# The "Sweetest Day from Ex-Tard" Haul + Swaps!



## BloodMittens (Oct 19, 2008)

Don't ask, I got kinda carried away today, and my ex decided to be really... surprisingly and disgustingly nice today by literally "giving" me money to go get MAC. 
	

	
	
		
		

		
			





 Very shocking... and very weird... to wake up with a envelope next to your head (don't ask how it got there, my mom STILL won't tell me how he got it there, or if she put it there) with about $150 in it with a note saying:

"I know I never gave you anything for our 3 Sweetest Day's together, so here's to "makeup" for all the times I didn't appreciate these special days - Love, RL"

YEAHHHHHH. So I tried to give it back to him but he refused. He also sent me a really gorgeous glittery bouquet which smells awesome. GAWD... grr at him for being sweet NOW instead of BEFORE.

ANYWAYS! TO THE HAULAGE!!!!!!!!!! Note: I also have a few things in here I bought at the CCO and Ulta.




Petticoat MSF
Stark Naked Powder Blush
Engaging MSF E/S (CCO)
Earthly Riches MSF E/S (CCO)
Comet Blue Dazzleglass (SWAP)
Sugarimmed Dazzleglass
Baby Sparks Dazzleglass
Miss Dynamite Dazzleglass
Love Alert Dazzleglass
Date Night Dazzleglass
Black Russian Pearliner
Wolf Pearliner
Rave Pearliner
Bankroll Pearliner
Cherry Blossom Lipglass
White Magic Lipglass (CCO)

> Exercises
a) Can you return the part of the haul post starting with "Very shocking... and" and going on through "CCO and Ulta."?
b) In the haul post, about how much money was in the envelope left next to the writer's head?
c) Could you write what comes next in the haul post, picking up after its final line?

> Available data
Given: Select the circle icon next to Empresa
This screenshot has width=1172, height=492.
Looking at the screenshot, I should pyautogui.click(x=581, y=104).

> Written responses
a)
Very shocking... and very weird... to wake up with a envelope next to your head (don't ask how it got there, my mom STILL won't tell me how he got it there, or if she put it there) with about $150 in it with a note saying:

"I know I never gave you anything for our 3 Sweetest Day's together, so here's to "makeup" for all the times I didn't appreciate these special days - Love, RL"

YEAHHHHHH. So I tried to give it back to him but he refused. He also sent me a really gorgeous glittery bouquet which smells awesome. GAWD... grr at him for being sweet NOW instead of BEFORE.

ANYWAYS! TO THE HAULAGE!!!!!!!!!! Note: I also have a few things in here I bought at the CCO and Ulta.

b) About $150.

c)
Nothingless Lipglass (CCO)
En Pointe Lipglass (CCO)
All Woman Lipglass (CCO)
Mink Pink E/S (SWAP)
Swan Lake E/S (SWAP)




Playmate Pink Glitter
CrimZone Lipstick (SWAP)
5 NYX Candy Glitter Liners 
Asphyxia UD E/S
Flash UD E/S
Uzi UD E/S


Yeah... I had the best Sweetest Day and the most confusing one... oh well, I'll be thankful 
	

	
	
		
		

		
		
	


	




 I should take a picture of the flowers too!


----------



## TISH1124 (Oct 19, 2008)

Fabulous!! I am not looking at anymore hauls...I am getting so jealous!!


----------



## Delerium (Oct 19, 2008)

Ooooh nice haul!  You got great stuff - I'm jealous!


----------



## pinktraits (Oct 19, 2008)

From your ex?! Girl you is lucky.


----------



## LP_x (Oct 19, 2008)

Crikey, I wish my ex did that. My fiance buys all my MAC but he's starting to roll his eyes 
	

	
	
		
		

		
		
	


	



Fabulous haul, you've ot some gorgeous goodies there!


----------



## mizuki~ (Oct 19, 2008)

Awesome haul! 
lol "makeup" how cute. That was really sweet of him with the flowers, note and MONEY FOR MAC! 
Enjoy your goodies


----------



## User93 (Oct 19, 2008)

Thats awesome! maybe he really re-consiidered his behaviour? Man, I wish my boy gave me 150 bucks for make-up!


----------



## SNOTCROW (Oct 19, 2008)

That's probably the best note I've ever seen. 1) It's witty, 2) it's sweet 3) it means your getting MAC for $150! (*Converting to swedish money in my head*... that's, uhm.. so much makeup!)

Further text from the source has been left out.